Even before the announcement of the General Election, Prime Minister, Theresa May, had been advocating the need for what she calls a ‘technical education’; an idea that focuses on 21st Century skills for the modern-day workplace. But what exactly are the skills that are needed for the future, and how does this translate to schools, colleges, and the curriculum?
There have been fierce debates around this issue, which have only been compounded further by the acceleration of technology in education, which in itself, led to the introduction of computing to the curriculum in 2014. Indeed, many jobs in the future are likely to require the use of technology, so an understanding of how computers work can only be beneficial.
However, despite the initial drive for this subject as part of a technical education strategy, recent figures have shown that computing has already shown a decrease in A-Level applications. Others have suggested that there has been too much of a push for computing skills in education, and there are other more important elements to consider. However, the use of technology in education, providing it is done well and appropriately, can have a significant impact on our use of technology as individuals, as Aled Williams, deputy headteacher of All Saints Church in Wales Primary School explains: “Technology has become part of a pupil’s 21st Century pencil case. By combining teaching and learning with a digital platform, you’re developing responsible digital citizens who know how to use technology appropriately and safely, and when not to use technology at all.”

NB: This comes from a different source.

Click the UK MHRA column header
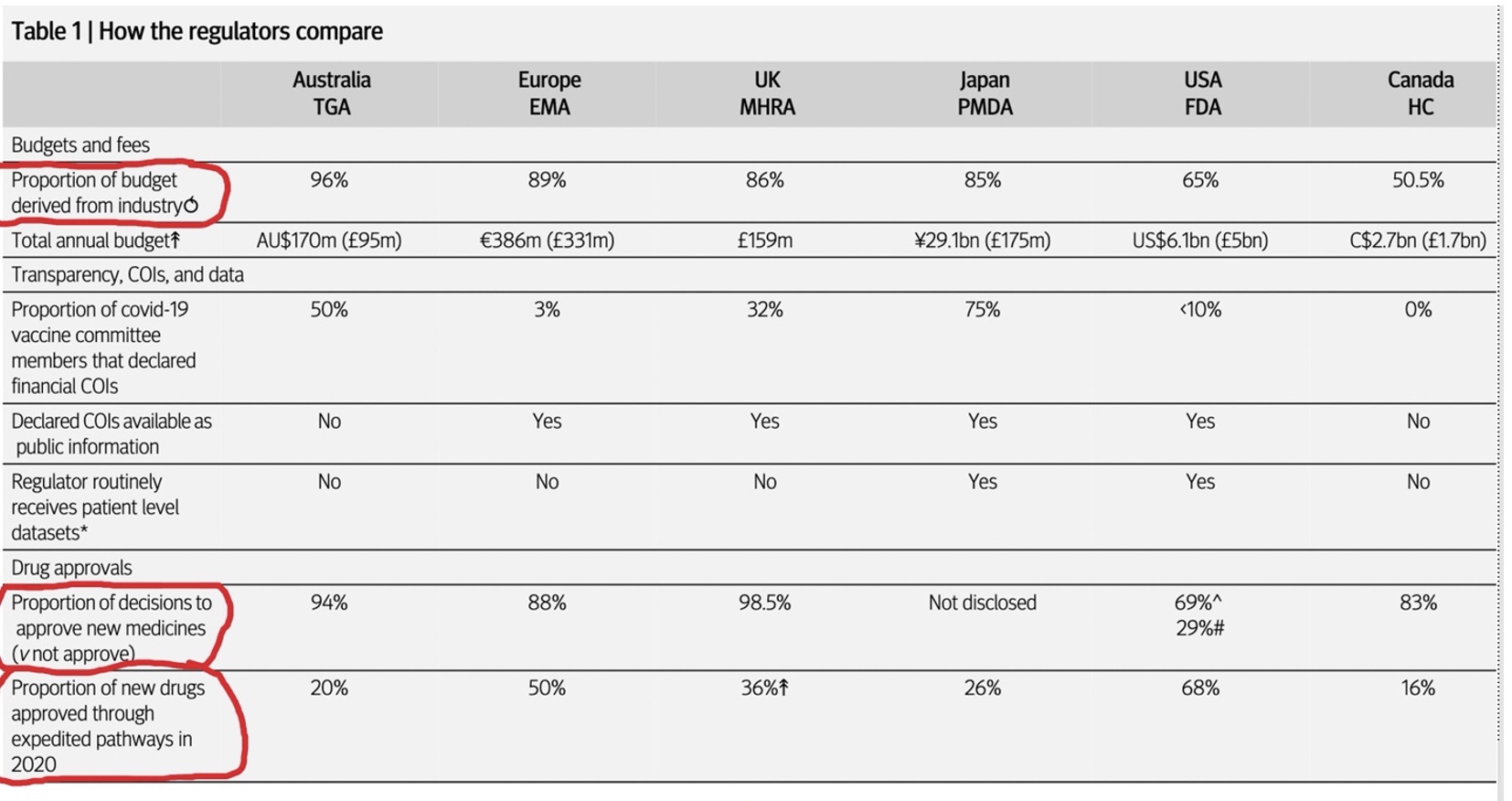The width and height of the screenshot is (1512, 801). click(x=767, y=93)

Looking more broadly at the goals of the technical education agenda, we often hear about the term “soft skills” in teaching and learning, which encompasses all the nebulous attributes that are essential for students’ success, but can’t necessarily be taught; things like confidence, communication, teamworking, and problem-solving. These skills are often taught through the medium of the lesson, rather than the lesson itself. For example, you might have students working in groups to develop a product as an answer to a problem and present their findings to the rest of the class. The technical education strategy seeks to boost these skills as a priority alongside vocational and career-based learning, rather than focusing on curriculum learning and qualifications.

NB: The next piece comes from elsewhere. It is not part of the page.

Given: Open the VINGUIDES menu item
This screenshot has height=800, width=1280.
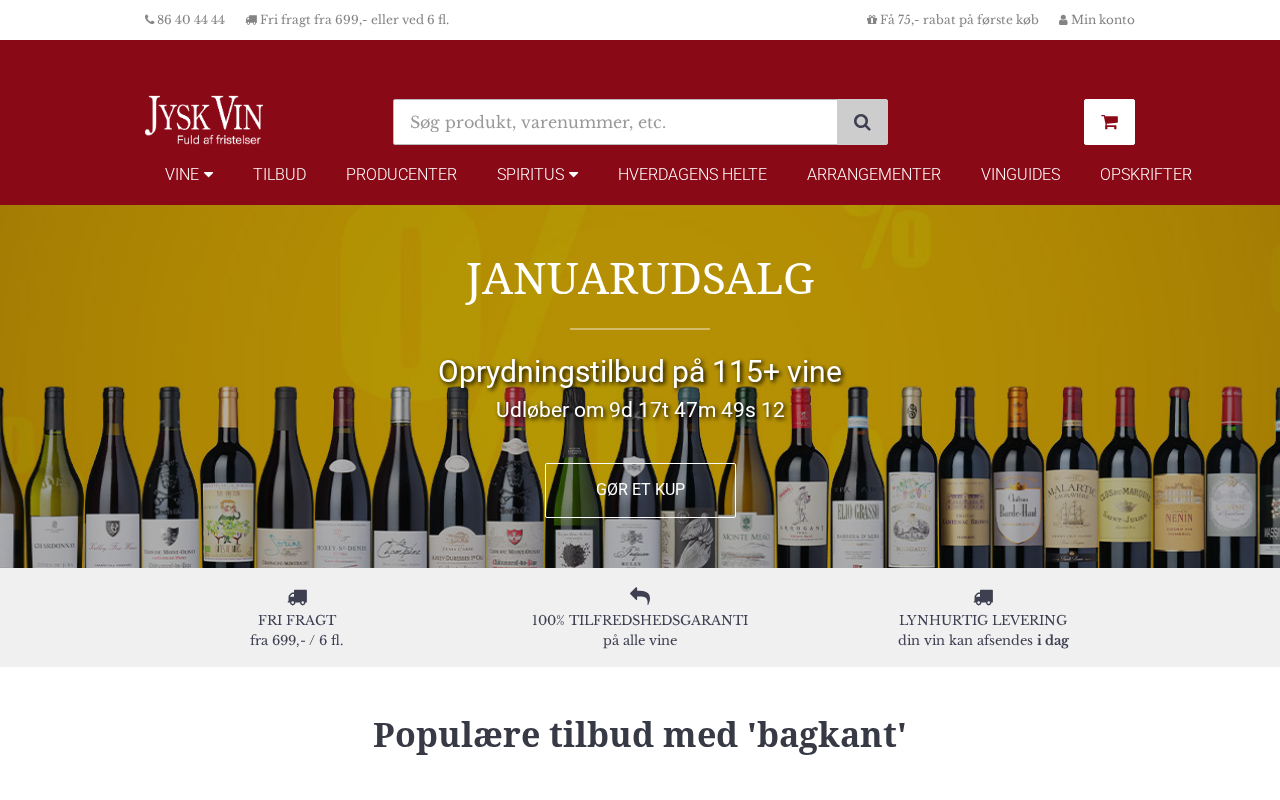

However, there is another school of thought on this in that you cannot simply teach students skills on their own, there must be a form of foundational knowledge that backs this up, which has to develop through traditional learning, as Dr Jacobus Liebenberg from ITSI states: “Trying to teach students to think critically and creatively without a sound base knowledge is asking them to do the cognitively impossible. Their working memory will simply be so engaged in trying to cope with all the new knowledge they need that they will be incapable of critical thinking”.
The main thing to remember about education is that it changes frequently – and the need to innovate is perfectly encapsulated in this quote from Ken Robinson, speaking with HundrED: “Education is a dynamic system, not a static one. It’s not an impersonal, inert engineering system, it’s constantly in flux and changing. It exists in the actions and activities of people every day. So the system is living and constantly changing, and is subject to all kinds of conflicting forces and fluctuations.”
The focus of a technical education should be around the needs of the student, and how we can best prepare them for a future where we have no idea what will happen. The modern-day workplace may have changed a number of times before the students of today’s classrooms even reach university or training. In order to truly prepare them for the world ahead, we need to nurture their passions, interests and talents, giving them the opportunity to create the future for themselves. The question is: will a ‘technical education’ support this?